Hobby Lobby also allegedly changed the arrangement of statements for Washington and claimed that it pulled sections of speeches for previous presidents Thomas Jefferson and John Quincy Adams out of context, according to FFRF, a non-profit group that works for atheists, agnostics, and non-theists.

The arts and craft company has been placing similar ads on US holidays since Hobby Lobby founder David Greene was “commissioned” by God to produce them in 1995,  according to reports.

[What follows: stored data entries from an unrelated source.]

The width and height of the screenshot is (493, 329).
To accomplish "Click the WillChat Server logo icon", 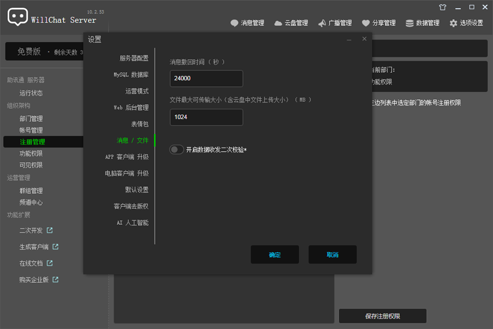I will (x=18, y=17).
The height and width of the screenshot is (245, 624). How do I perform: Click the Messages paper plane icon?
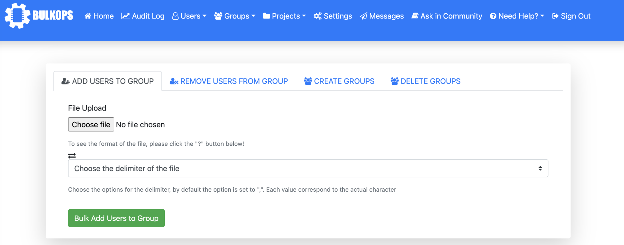363,16
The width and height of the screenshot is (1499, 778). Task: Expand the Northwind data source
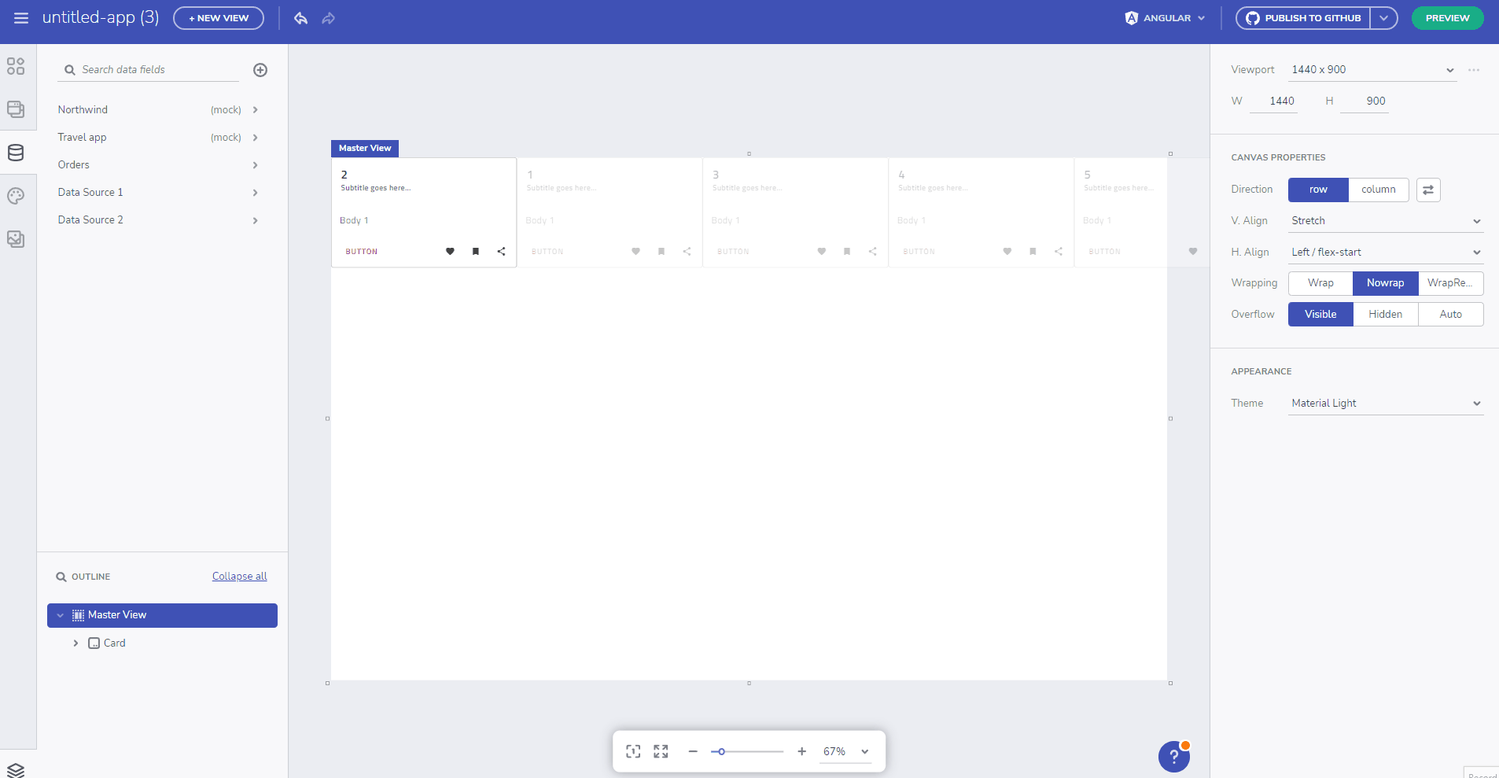256,110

“Before long, Hobby Lobby was placing beautiful full-page ads celebrating the real meaning of Christmas, Easter, and Independence Day in newspapers across the country. The impact and relevance of these messages is ongoing,” the company said of the practice.

Backlash on social media

But following its ad for the July 4 Independence Day, Hobby Lobby was met with backlash on social media after it tweeted about the ad, with some Twitter users noting the sacrifices of non-Christian Americans for the country.

“Shame on you @HobbyLobby. As an American Jew who served in the United States Army and took an oath to defend the Constitution; I find your statement that America should be led by Christians to be asinine and unconstitutional,” commented US Army veteran David Weissman.

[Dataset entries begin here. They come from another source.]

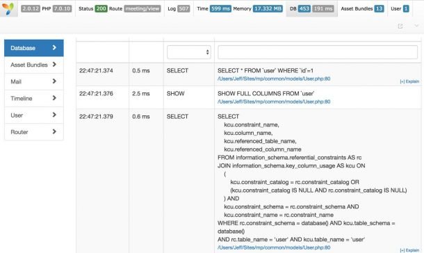424x253 pixels.
Task: Click the DB 453 queries toolbar badge
Action: (304, 8)
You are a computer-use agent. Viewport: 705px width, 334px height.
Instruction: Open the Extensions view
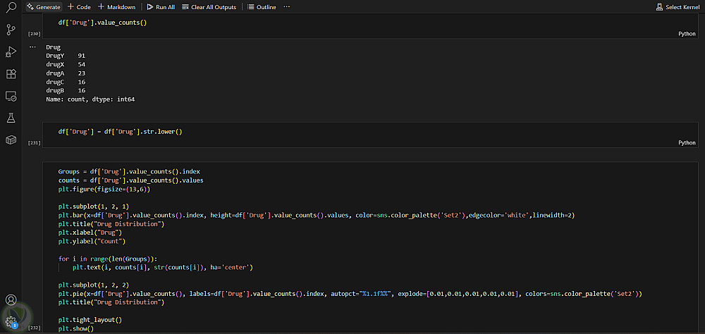(11, 74)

Digimentors founder Sree Sreenivasan for his part wrote: “The full-page ad by @HobbyLobby is an attack on freedom of religion & the rights of religious minorities.”

“I’ve served as a pastor for over two decades,” said author and pastor John Pavolvitz. “Organizations like @HobbyLobby are why so many people believe all Christians are hateful, intolerant bigots. The rest of us apologize for them.”

Others defend Hobby Lobby

But some users also defended Hobby Lobby’s Fourth of July ad. 



@HobbyLobby is being attacked for running newspaper ads on July 4 titled, “One Nation Under God” w/the Bible verse, “Blessed is the nation whose God is the Lord.” These ads have outraged enemies of God’s Word like the Freedom From Religion Foundation,” wrote Franklin Graham, President of Samaritan’s Purse and the Billy Graham Evangelistic Association.

“I hope this exposure for their ads will actually allow even more people to read the message & appreciate what @HobbyLobby’s owners, the Green family, stand for. I thank God for them, their Christian-run business, & their strong public stand for the Word of God & biblical values,” he added.

In July last year, Hobby Lobby was faced with calls for boycott after a photo of a display in one of its stores reading “USA vote Trump” went viral.